**Task statement:** Copy out the Kafka pipeline notes below in full, with every character, symbol, and line break unchanged.

3. **Data Visualization**
   - Generates and saves:
     - **Product Distribution** plot
     - **Company Response Distribution** plot  
   - Uses **Matplotlib** & **Seaborn** for visualizations.

4. **(Optional) Automated EDA**
   - Runs **AutoViz** for **comprehensive visualizations** (if applicable).

---

## 🛠 **Prepare Data for Kafka (`prepare_data_for_kafka`)**
- Filters the **original Spark DataFrame** to retain only:
  - Non-empty **Consumer complaint narratives**
  - Non-null **Complaint IDs**

---

## 🚀 **Write to Kafka (`write_to_kafka`)**
- Transforms the **filtered DataFrame** into **key-value pairs**:
  - **Key**: `Complaint ID`
  - **Value**: Entire row **as a JSON string**
- **Writes records in batch** to **Kafka Topic (`KAFKA_TOPIC_RAW`)** using **Spark's Kafka Sink**.

---

## ✅ **Execution & Error Handling**
- The **main execution block**:
  1. Calls all functions **sequentially**.
  2. Uses a **try-except block**:
     - ✅ Prints **success messages** if all steps run smoothly.
     - ❌ Catches and **logs errors** if any occur.

**Data provided:**
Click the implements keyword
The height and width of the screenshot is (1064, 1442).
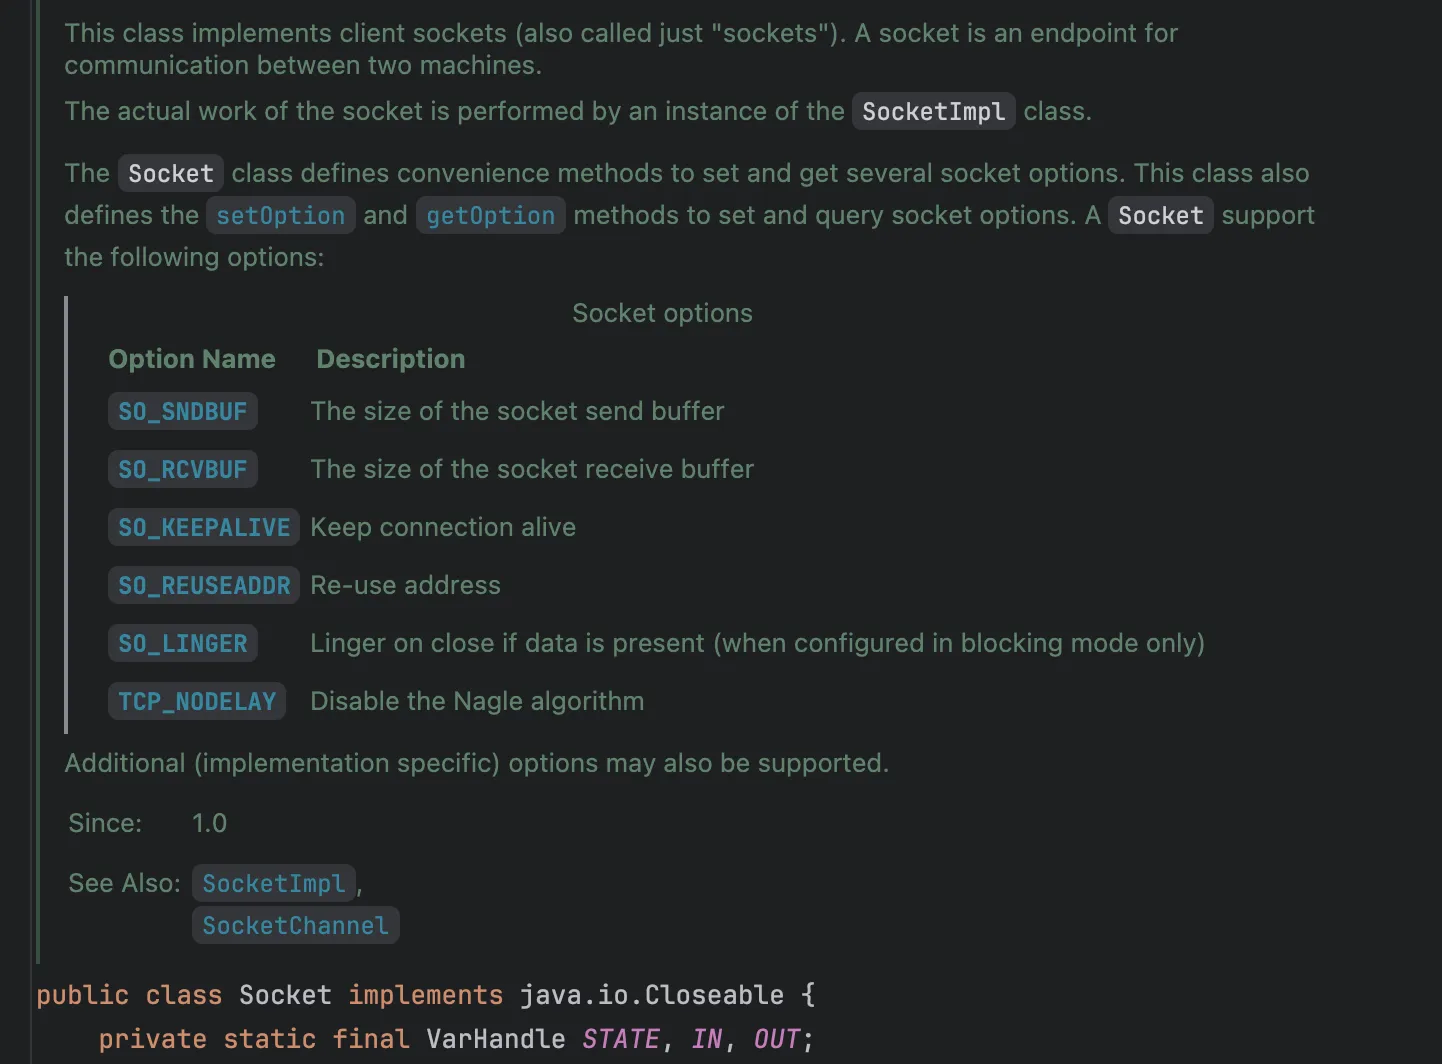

**Full solution:**
3. **Data Visualization**
   - Generates and saves:
     - **Product Distribution** plot
     - **Company Response Distribution** plot  
   - Uses **Matplotlib** & **Seaborn** for visualizations.

4. **(Optional) Automated EDA**
   - Runs **AutoViz** for **comprehensive visualizations** (if applicable).

---

## 🛠 **Prepare Data for Kafka (`prepare_data_for_kafka`)**
- Filters the **original Spark DataFrame** to retain only:
  - Non-empty **Consumer complaint narratives**
  - Non-null **Complaint IDs**

---

## 🚀 **Write to Kafka (`write_to_kafka`)**
- Transforms the **filtered DataFrame** into **key-value pairs**:
  - **Key**: `Complaint ID`
  - **Value**: Entire row **as a JSON string**
- **Writes records in batch** to **Kafka Topic (`KAFKA_TOPIC_RAW`)** using **Spark's Kafka Sink**.

---

## ✅ **Execution & Error Handling**
- The **main execution block**:
  1. Calls all functions **sequentially**.
  2. Uses a **try-except block**:
     - ✅ Prints **success messages** if all steps run smoothly.
     - ❌ Catches and **logs errors** if any occur.